Learning Rates & Optimizers — How SLMs Actually Improve

(Article #6 in the Build Your Own Small Language Model series)

Training a Small Language Model might look like a single monolithic process, but its success depends heavily on two key components:

  • the learning rate, which defines how big each learning step is, and
  • the optimizer, which defines how those steps are calculated.

If you choose these well, your SLM quickly becomes accurate, stable, and specialized. If you choose them poorly, the result is a model that:

  • refuses to learn
  • forgets earlier progress
  • becomes unstable
  • or outputs “hallucinated” formulas, code, or nonsense

This article breaks down the essentials you need to tune both learning rates and optimizers for your SLM training pipeline.

1. What Is a Learning Rate?

The learning rate (LR) controls how much the model’s weights are adjusted during each optimization step.

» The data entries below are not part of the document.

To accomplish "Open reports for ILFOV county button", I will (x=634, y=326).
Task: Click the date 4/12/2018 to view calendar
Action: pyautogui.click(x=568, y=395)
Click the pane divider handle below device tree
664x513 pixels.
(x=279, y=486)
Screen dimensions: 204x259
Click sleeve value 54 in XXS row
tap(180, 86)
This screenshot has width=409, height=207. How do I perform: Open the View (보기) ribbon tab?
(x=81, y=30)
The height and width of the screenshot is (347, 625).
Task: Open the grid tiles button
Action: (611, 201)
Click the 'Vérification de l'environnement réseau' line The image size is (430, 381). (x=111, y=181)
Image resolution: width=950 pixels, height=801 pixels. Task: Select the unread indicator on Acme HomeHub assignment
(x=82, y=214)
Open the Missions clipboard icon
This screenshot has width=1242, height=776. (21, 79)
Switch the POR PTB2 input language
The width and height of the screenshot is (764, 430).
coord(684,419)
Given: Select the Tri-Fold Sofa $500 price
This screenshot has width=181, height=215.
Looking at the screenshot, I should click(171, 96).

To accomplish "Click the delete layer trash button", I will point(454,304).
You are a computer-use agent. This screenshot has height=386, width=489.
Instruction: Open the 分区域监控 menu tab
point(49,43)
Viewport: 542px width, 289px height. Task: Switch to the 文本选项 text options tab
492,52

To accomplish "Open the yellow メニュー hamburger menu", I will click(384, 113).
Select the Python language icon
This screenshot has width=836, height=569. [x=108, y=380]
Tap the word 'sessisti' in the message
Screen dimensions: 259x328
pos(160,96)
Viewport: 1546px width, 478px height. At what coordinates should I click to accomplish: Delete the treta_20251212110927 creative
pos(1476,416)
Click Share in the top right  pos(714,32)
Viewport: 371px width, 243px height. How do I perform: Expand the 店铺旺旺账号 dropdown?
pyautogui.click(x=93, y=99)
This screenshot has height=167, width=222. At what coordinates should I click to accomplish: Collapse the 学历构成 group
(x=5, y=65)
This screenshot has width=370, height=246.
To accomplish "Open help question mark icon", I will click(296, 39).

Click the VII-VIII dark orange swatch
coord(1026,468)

Think of it as the volume knob of learning:

  • Too low: Training becomes extremely slow
  • Too high: Training becomes unstable or chaotic

A typical stable range for 350M–1B parameter SLMs:

2e-4  → fast but riskier  
1e-4  → safe default  
5e-5  → slow but very stable  

✔ For LoRA fine-tuning

LoRA adapters tend to use higher learning rates because only a tiny fraction of parameters are trained.

LR = 2e-4 to 1e-3

2. What Happens When the Learning Rate Is Wrong?

LR Too High

  • Loss spikes
  • Training becomes noisy
  • Model starts forgetting earlier patterns
  • Outputs random tokens
  • Final performance collapses

LR Too Low

  • Loss decreases painfully slowly
  • Model memorizes instead of generalizing
  • Training takes days instead of hours

The perfect LR decreases loss smoothly without oscillations.

3. What Is an Optimizer?

The optimizer is the algorithm that updates the model’s weights based on:

  • gradients
  • historical values
  • stability terms
  • learning rate schedule

For SLM training, the most common options are:

A. Adam (legacy but common)

Simple, stable, widely used — but memory-heavy.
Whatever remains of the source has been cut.